Iacono v Tax Agents' Board of Victoria
[2006] FCA 896
•11 JULY 2006
FEDERAL COURT OF AUSTRALIA
Iacono v Tax Agents’ Board of Victoria [2006] FCA 896
ADMINISTRATIVE LAW – appeal from decision of Administrative Appeals Tribunal – applicant’s registration suspended under s 251K(2) of Income Tax Assessment Act 1936 (Cth) – applicant sought review of decision in Tribunal – Tribunal affirmed decision to suspend registration – period of suspension determined inappropriately in reliance on s 251K(3B) – period to be determined under s 251K(3) – Tribunal alerted to error in application of s 251K(3B) after reasons delivered – Tribunal corrected determination under s 43AA of Administrative Appeals Tribunal Act 1975 (Cth) eliminating reference to s 251K(3B) – whether proper use of s 43AA – whether Tribunal committed jurisdictional error – whether Court should affirm decision notwithstanding jurisdictional error
Held: The Tribunal erred in relying upon s 43AA to alter a determination that contained an error of jurisdiction – period of suspension determined under incorrect statutory power – period of sentence remitted to Tribunal for proper determination
Administrative Appeals Tribunal Act 1975 (Cth) s 43AA(1), (3), s 44(4), (5)
Income Tax Assessment Act 1936 (Cth) s 251K(1), (2), (3), (3B)Commissioner of Taxation v Zoffanies Pty Ltd (2003) 132 FCR 523 applied
Comcare v Moon (2003) 75 ALD 160 followed
Morales v Minister for Immigration and Ethnic Affairs (1995) 60 FCR 550 cited
Santa Sabina College v Minister for Education (1985) 58 ALR 527 appliedBIAGIO GIOVANNI IACONO v TAX AGENTS’ BOARD OF VICTORIA
No VID 264 of 2006
FINN J
MELBOURNE
11 JULY 2006
IN THE FEDERAL COURT OF AUSTRALIA
VICTORIA DISTRICT REGISTRY
VID 264 OF 2006
BETWEEN:
BIAGIO GIOVANNI IACONO
APPLICANTAND:
TAX AGENTS' BOARD OF VICTORIA
RESPONDENTJUDGE:
FINN J
DATE OF ORDER:
11 JULY 2006
WHERE MADE:
MELBOURNE
THE COURT ORDERS THAT:
1. The application be allowed in part.
2.The decision of the Administrative Appeals Tribunal be set aside to the extent that it provides for a period of suspension of the applicant as a tax agent.
3.The matter be remitted to the Tribunal to hear and determine the question of the period of suspension in accordance with s 251K(3) of the Income Tax Assessment Act 1936 (Cth).
Note: Settlement and entry of orders is dealt with in Order 36 of the Federal Court Rules.
IN THE FEDERAL COURT OF AUSTRALIA
VICTORIA DISTRICT REGISTRY
VID 264 OF 2006
BETWEEN:
BIAGIO GIOVANNI IACONO
APPLICANTAND:
TAX AGENTS' BOARD OF VICTORIA
RESPONDENT
JUDGE:
FINN J
DATE:
11 JULY 2006
PLACE:
MELBOURNE
REASONS FOR JUDGMENT
These are reasons for judgment in short form for the orders that I gave today allowing in part an appeal under s 44 of the Administrative Appeals Tribunal Act 1975 (Cth) (“the AAT Act”) against a decision of the Administrative Appeals Tribunal (“the Tribunal”): for the power to allow such an appeal in part see s 44(4) and (5) of that Act: Commissioner of Taxation v Zoffanies Pty Ltd (2003) 132 FCR 523 at 544 and 546-547.

Source material:
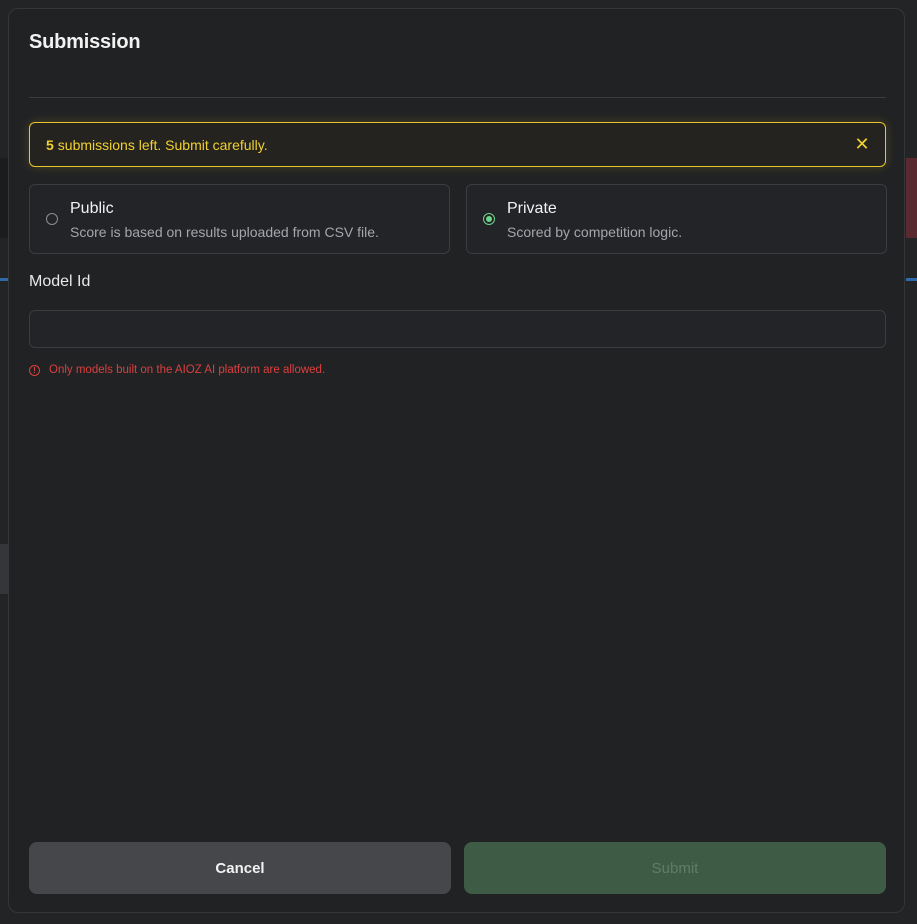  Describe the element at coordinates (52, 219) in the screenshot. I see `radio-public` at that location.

---

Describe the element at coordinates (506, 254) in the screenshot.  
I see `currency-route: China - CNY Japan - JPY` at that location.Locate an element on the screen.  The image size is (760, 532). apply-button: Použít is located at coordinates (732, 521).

What to do: Carry on the court judgment in Iacono v Tax Agents' Board of Victoria from its last sentence. The material comes from a separate source unrelated to the court judgment.

Response to this exercise:
The applicant, Biago Giovanni Iacono, was a tax agent whose registration under Part VIIA of the Income Tax Assessment Act 1936 (Cth) (“the 1936 Act”) was suspended pursuant to s 251K(2) of that Act by the Tax Agents’ Board of Victoria (“the Board”). Mr Iacono sought review of that decision in the Tribunal which in turn affirmed the Board’s decision.
Subdivision H of Part VIIA of the 1936 Act has two separate regimes for the cancellation or suspension of a tax agent’s registration. Section 251K(1) stipulates that in specified circumstances the Board shall suspend or cancel the registration of a tax agent and in such a case by virtue of s 251K(3B) the period of such a suspension “shall not be less than three months”. That particular regime had no application in Mr Iacono’s case. His suspension was effected under s 251K(2) which granted the Board a power to suspend or cancel the registration of a tax agent upon being satisfied that one of a number of stipulated matters had been demonstrated to it. Where the Board has determined that a registration should be suspended, s 251K(3) provides for present purposes “a suspension of the registration of the tax agent shall be for such period as the Board concerned thinks fit”.
As the Tribunal recognised in its Reasons for Decision, the most important issue in the case was whether the correct decision had been made in suspending Mr Iacono’s registration, i.e. the s 251K(2) question. In reaching its conclusion on this matter, the Tribunal found that the requirement of s 251K(2) had been satisfied and “accordingly the discretion exercised by the Board to suspend Mr Iacono’s tax registration for a period of three months is appropriate”. The Tribunal’s decision to suspend is not presently in issue.
Turning to the question of what was the appropriate duration of the suspension, the Tribunal in its Reasons said:
“[26]Mr Athanasiou [the solicitor for the applicant] submitted that Mr Iacono’s suspension as a tax agent should be for a period of less than three months. However, s 251K(3B) of the ITAA provides that the period of suspension under subsection (1) shall not be less than three months.
[27]Therefore the Board’s decision should be affirmed.”
It is the above paragraph [26] which clearly gives an erroneous reason for rejecting the applicant’s submission that was in issue in this appeal.
The Tribunal’s decision was handed down on 17 February 2006. On 28 February 2006 an employee of the Australian Government Solicitor (which represented the Tax Agents’ Board of Victoria before the Tribunal) wrote to the Deputy Registrar of the Tribunal noting what was said at [26] of the Reasons for Decision. The letter went on to observe “while our client agrees with the Tribunal’s stated view of the operation of s 231K(3B) of the Income Tax Assessment Act 1936 … in the factual circumstances of this matter, this provision had no application”.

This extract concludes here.